What happened to a major financial service provider when they prepared their quarterly statement makes the perfect case for Beta 91: According to press sources, a computer error caused faulty bookings affecting hundreds of accounts, in some cases resulting in negative balances in the range of tens of throusands of dollars.
No doubt, discovering these balances will have been quite a scare for the customers. While the bank insisted that only a few accounts were involved, apologized to its customers and quickly corrected the postings, still, such an event can cause long-term damage to the corporate image.
Implement Measures to Prevent IT Errors
When we read about such incidents in the press, we are left clueless as to what actually caused the problem.
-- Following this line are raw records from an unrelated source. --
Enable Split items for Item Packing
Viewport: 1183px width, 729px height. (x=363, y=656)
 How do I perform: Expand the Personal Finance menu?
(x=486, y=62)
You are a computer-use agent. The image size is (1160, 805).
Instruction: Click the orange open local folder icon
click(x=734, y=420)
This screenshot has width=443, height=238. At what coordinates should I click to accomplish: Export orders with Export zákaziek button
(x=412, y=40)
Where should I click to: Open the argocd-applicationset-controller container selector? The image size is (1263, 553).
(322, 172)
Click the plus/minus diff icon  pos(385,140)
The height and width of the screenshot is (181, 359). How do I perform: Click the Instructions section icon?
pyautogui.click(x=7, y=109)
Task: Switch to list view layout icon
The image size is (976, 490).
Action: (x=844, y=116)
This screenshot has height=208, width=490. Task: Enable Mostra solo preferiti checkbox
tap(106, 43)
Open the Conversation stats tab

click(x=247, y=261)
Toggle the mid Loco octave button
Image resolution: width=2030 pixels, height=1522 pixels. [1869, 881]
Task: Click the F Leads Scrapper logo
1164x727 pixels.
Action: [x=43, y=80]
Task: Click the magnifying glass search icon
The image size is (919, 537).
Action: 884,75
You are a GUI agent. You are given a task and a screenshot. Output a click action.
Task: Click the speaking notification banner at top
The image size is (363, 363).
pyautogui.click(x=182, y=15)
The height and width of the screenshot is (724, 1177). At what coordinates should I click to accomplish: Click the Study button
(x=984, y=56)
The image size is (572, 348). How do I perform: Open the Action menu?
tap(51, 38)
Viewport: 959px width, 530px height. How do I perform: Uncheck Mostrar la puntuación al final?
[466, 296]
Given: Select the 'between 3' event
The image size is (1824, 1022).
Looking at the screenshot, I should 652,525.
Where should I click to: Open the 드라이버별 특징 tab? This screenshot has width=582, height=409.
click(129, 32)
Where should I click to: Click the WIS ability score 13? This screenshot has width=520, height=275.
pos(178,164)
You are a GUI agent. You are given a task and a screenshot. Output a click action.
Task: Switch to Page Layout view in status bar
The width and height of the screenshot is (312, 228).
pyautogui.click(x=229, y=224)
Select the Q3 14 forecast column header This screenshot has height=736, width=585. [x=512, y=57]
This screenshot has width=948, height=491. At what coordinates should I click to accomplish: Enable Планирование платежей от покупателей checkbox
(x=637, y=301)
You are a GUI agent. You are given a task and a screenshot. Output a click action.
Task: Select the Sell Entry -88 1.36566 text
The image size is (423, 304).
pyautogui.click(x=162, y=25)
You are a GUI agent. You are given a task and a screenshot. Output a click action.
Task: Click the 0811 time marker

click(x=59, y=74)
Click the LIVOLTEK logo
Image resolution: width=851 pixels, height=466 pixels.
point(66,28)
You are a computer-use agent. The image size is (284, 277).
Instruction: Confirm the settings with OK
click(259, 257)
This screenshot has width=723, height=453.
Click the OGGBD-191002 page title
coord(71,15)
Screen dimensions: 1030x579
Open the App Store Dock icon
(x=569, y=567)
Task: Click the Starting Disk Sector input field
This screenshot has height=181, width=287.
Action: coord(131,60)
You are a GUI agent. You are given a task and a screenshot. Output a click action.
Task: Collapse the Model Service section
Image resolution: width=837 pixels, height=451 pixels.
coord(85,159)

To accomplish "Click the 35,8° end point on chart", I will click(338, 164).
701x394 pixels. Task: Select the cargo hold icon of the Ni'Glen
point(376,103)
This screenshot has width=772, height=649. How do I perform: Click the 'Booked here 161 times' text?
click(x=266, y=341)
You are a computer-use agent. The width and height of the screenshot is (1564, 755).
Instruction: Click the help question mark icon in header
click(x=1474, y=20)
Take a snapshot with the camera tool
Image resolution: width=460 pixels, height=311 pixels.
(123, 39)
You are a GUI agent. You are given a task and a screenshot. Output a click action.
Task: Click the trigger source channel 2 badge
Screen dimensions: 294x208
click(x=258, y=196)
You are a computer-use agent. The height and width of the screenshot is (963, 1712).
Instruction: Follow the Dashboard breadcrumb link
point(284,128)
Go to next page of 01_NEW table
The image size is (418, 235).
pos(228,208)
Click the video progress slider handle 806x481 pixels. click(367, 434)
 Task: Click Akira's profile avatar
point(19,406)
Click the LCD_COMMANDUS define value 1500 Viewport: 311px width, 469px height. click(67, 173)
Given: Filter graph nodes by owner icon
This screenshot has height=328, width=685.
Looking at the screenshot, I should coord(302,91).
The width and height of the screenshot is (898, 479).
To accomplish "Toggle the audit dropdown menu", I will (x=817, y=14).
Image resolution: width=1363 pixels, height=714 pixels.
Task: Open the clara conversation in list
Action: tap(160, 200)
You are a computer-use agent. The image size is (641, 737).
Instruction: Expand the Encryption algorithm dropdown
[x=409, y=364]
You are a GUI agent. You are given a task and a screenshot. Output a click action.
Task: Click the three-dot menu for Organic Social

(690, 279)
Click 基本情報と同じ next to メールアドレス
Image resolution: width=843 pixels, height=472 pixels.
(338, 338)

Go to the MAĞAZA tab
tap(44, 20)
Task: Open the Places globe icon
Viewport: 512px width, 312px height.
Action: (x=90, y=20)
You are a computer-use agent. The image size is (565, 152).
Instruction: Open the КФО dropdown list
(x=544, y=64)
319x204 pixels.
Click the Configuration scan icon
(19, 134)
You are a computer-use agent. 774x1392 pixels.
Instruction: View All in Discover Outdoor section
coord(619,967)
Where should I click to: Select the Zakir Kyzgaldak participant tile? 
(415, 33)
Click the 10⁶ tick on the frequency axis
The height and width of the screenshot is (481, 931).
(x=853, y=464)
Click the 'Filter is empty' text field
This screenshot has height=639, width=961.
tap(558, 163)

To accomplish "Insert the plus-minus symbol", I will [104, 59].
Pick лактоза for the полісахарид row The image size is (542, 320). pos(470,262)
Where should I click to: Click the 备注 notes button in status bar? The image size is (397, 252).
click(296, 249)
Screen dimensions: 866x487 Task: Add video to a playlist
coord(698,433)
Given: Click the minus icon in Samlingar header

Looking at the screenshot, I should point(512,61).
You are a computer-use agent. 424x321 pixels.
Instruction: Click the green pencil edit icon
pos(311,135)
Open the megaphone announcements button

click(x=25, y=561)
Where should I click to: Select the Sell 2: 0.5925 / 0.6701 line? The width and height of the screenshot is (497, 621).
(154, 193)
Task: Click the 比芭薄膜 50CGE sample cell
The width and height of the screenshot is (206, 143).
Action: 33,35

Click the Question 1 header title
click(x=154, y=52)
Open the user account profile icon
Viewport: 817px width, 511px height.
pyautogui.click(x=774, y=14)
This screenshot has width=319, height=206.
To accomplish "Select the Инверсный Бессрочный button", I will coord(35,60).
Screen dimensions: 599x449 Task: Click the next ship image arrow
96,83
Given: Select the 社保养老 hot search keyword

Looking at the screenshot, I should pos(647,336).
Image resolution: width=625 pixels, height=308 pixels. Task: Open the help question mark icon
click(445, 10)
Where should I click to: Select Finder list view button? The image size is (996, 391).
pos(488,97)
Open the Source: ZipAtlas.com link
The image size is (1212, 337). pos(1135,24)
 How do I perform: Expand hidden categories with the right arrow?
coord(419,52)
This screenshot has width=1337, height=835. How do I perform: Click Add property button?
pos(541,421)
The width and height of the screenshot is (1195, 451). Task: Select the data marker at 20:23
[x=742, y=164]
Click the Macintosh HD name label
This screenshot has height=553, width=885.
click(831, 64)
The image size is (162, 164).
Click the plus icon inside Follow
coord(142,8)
A possible cause could be insufficient data quality assurance or an inadequate comparison of target and actual data. Beta Systems develops specialized software tools that enable the structured and convenient definition of automatic reconciliation routines. They help companies perform these checks and thus prevent errors that can cause widespread damage. The tools integrate with existing processes and can be launched directly from within the program code.
Immediate Response and Troubleshooting
After comparing the control parameters and identifying possible errors, the applications escalate the process (via e-mail, SMS/app push message, console, Tivoli or log file) to the employee in charge. This person then partially or fully reverses the relevant jobs by means of a backout procedure to reset the fields to their original values. In other cases, only individual data fields are reset. This workflow results in a rapid response and immediate error correction.
A major Canadian bank operates such a standardized system (Beta 91) for automatic verification of data and logs processed on the z/OS platform. A total of approximately 400 applications are executed on the bank’s mainframe. About one quarter of them require permanent balancing – i.e., at various stages the actual values generated in the applications need to be compared with predefined control values or historic data. This process is repeated until the target and actual values match. If a process continued with wrong figures, the erroneous/outdated data could lead to incorrect calculation results or to wrong information being provided to the customer.
This setup based on fully automatic quality assurance thus helps to reliably prevent erroneous postings or, worse yet, faulty payment transfers.